* **Instructions to follow**: Look below for the line that contains "Task: Open the 操作(A) menu", then quote it and all the lines after it, exactly, with the pictures left out.

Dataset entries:
- - - -
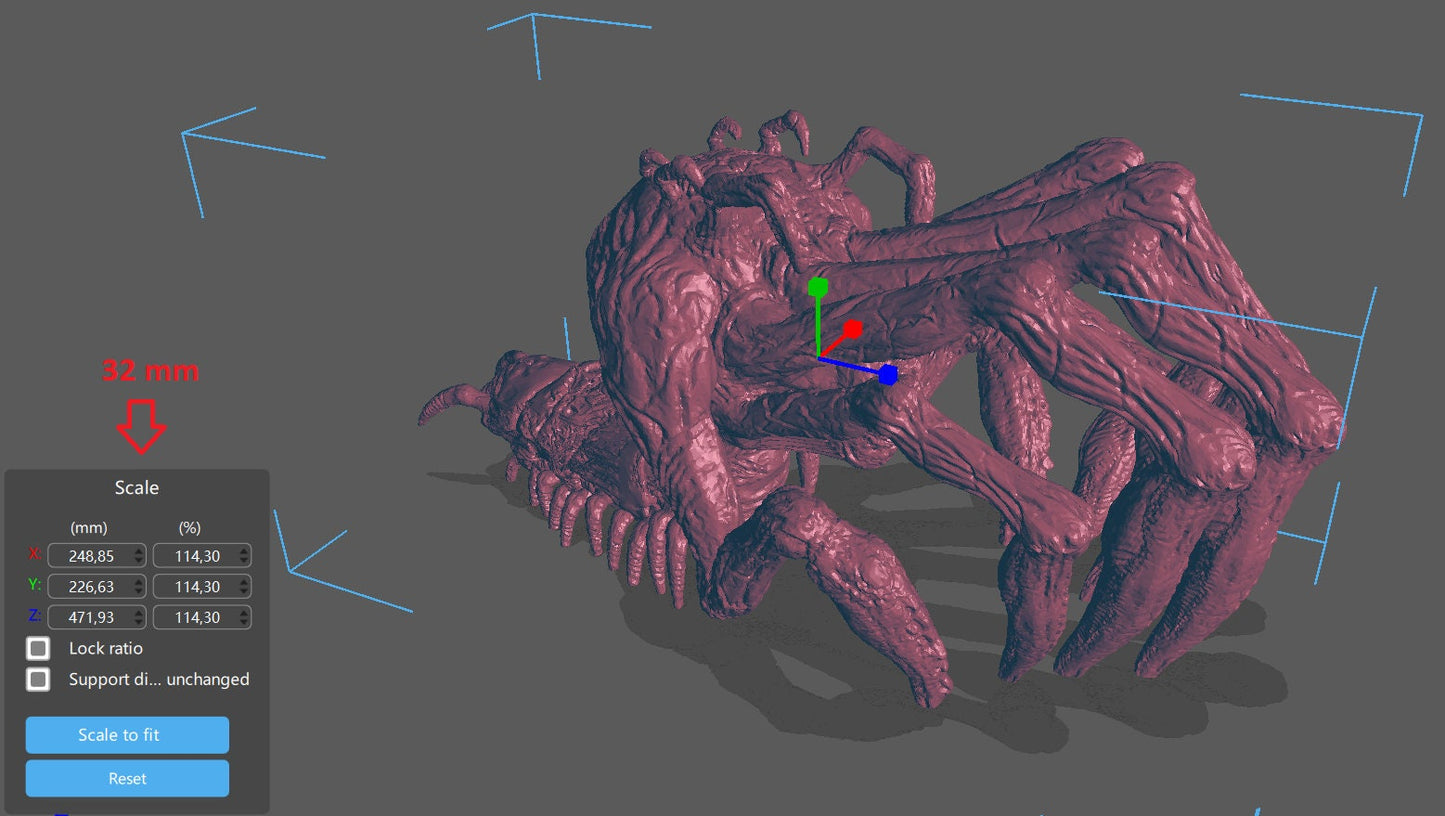Viewport: 1445px width, 816px height.
Task: Click the red X-axis gizmo handle
Action: [x=853, y=329]
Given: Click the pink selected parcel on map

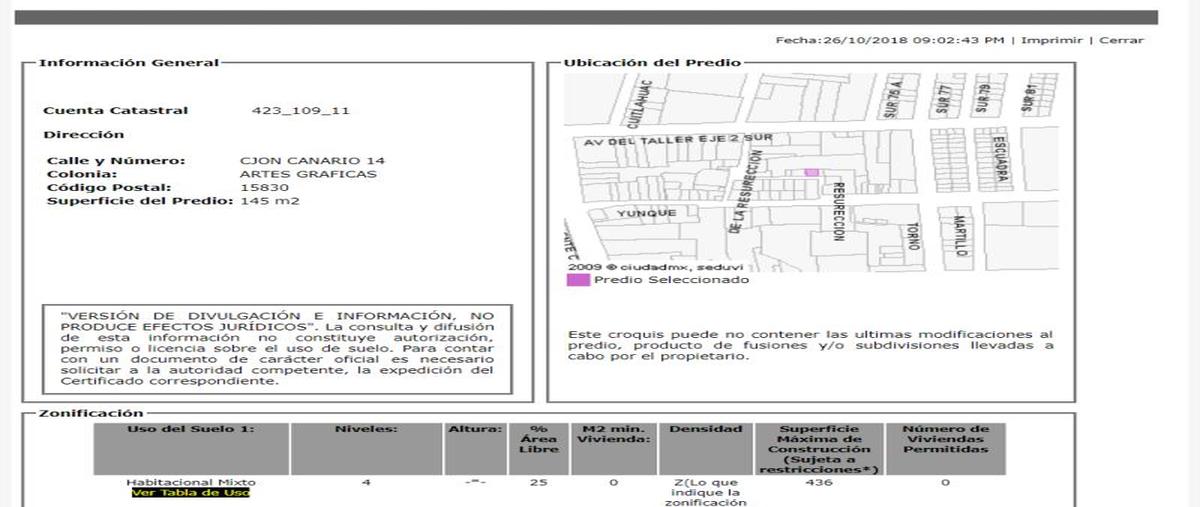Looking at the screenshot, I should [812, 173].
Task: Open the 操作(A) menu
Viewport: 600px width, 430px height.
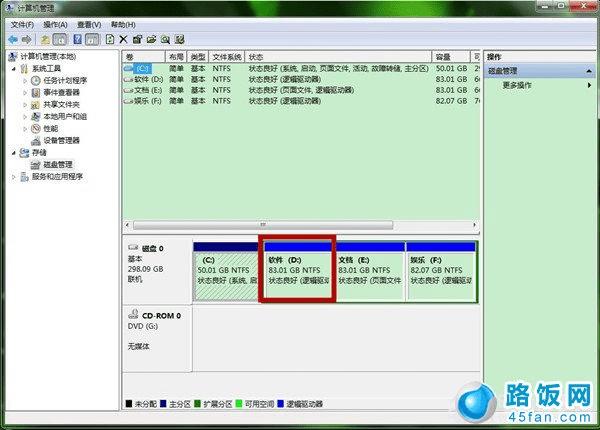Action: click(55, 25)
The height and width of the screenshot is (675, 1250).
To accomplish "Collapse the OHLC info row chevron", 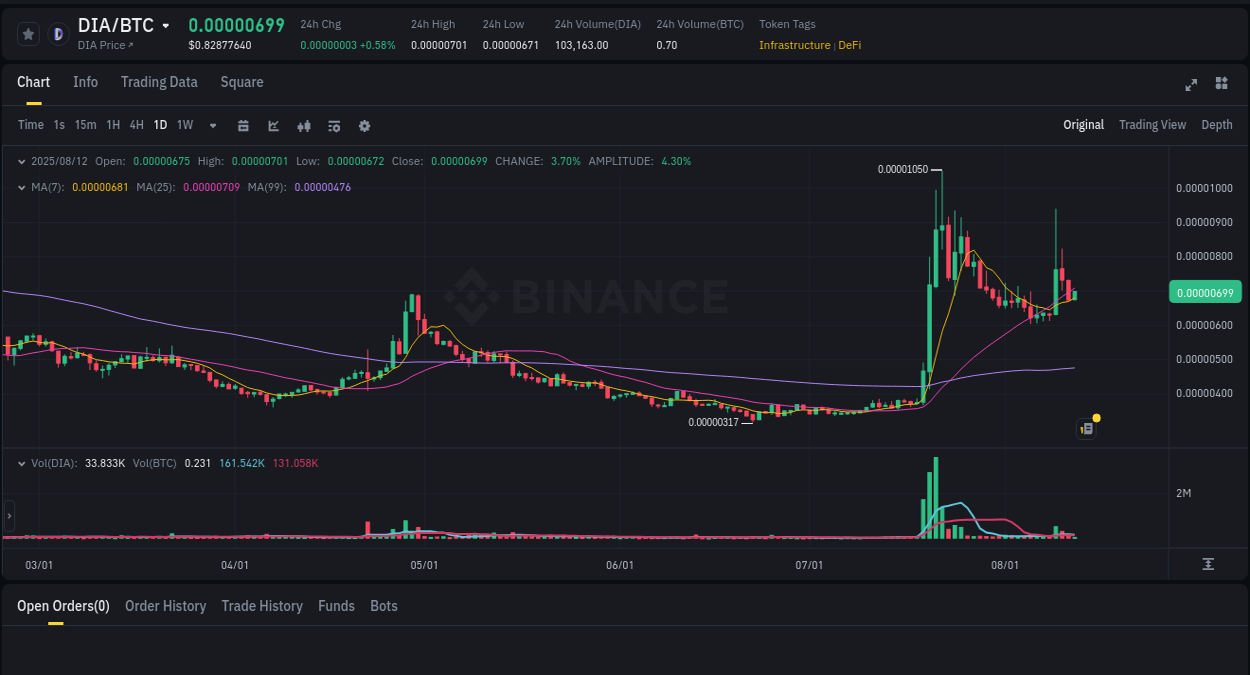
- - - -
* **Solution for this task**:
Task: Open the 操作(A) menu
Viewport: 600px width, 430px height.
Action: click(55, 25)
The height and width of the screenshot is (675, 1250).
To accomplish "Collapse the OHLC info row chevron", 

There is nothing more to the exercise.